What is Mold?

Mold is a common type of fungus that lives in a wide variety of places. It is in the air we breathe, our homes, our food, and even our medication. Generally, it reproduces via spores which are sensitive to sunlight and warmth. 

On face value, mold may not seem all that impressive. That is, until we look at it on a molecular level. There you will find a wide network of individual cells called hyphae, growing together as a singular and a collective organism – or colony. It is that unique and remarkable trait that makes mold so good at surviving. It is also why proper remediation is critical to effective mold removal, as even a small percentage of living cells or spores may regrow an entire colony. 

Of course, most types of mold harmless, aiding the environment by providing decomposition. Though, once it infects our homes and property, mold’s destructive power can turn from harmless to outright hazardous.

What Does Mold Look and Smell Like?

Mold can take on several unique appearances and patterns. It is often black, green, blue, and orange in color.
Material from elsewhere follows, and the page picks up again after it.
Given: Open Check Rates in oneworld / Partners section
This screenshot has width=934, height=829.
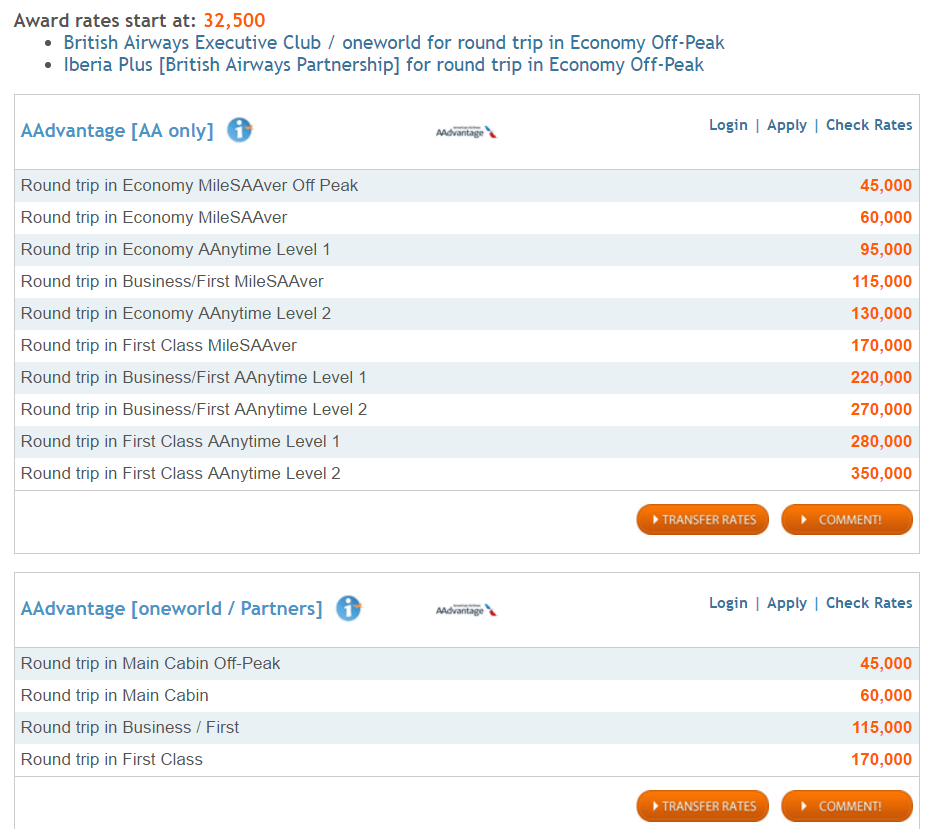Looking at the screenshot, I should pos(868,603).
The type of mold, nutrient source, surface substrate and age of the colony are all factors that can influence the specific pigment.
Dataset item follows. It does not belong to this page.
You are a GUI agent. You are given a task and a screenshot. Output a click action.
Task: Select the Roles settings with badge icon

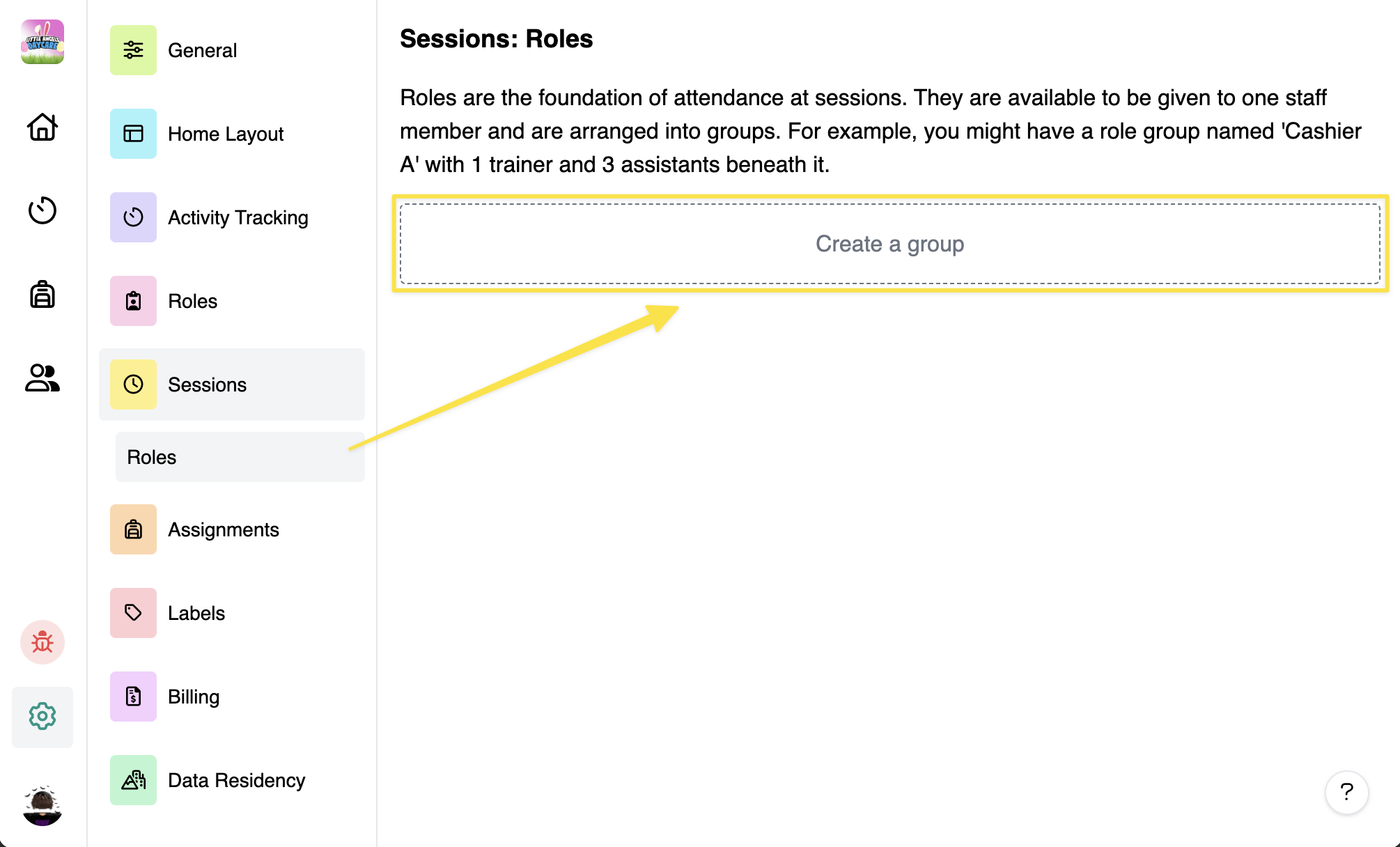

To the touch, mold may feel slimy, powdery, or fuzzy. It may smell musty, earthy, and damp. Though, we don’t recommend that you go around sniffing any colonies you may see, given that mold has the potential to make you ill.

Treatment for Mold

Mold needs water, a food source, oxygen, and a temperature between 40° and 100° Fahrenheit to grow. It decomposes organic matter like cellulose and lignin, so it’s most likely to grow on wood, drywall, and similar materials. However, it can also digest synthetic material like adhesives, pastes, and paint. Overtime they can compromise the integrity of these structures, leading to dangerous and costly deterioration in your home or property. As such, the best approach to dealing with mold is active prevention, and proper remediation once mold is found.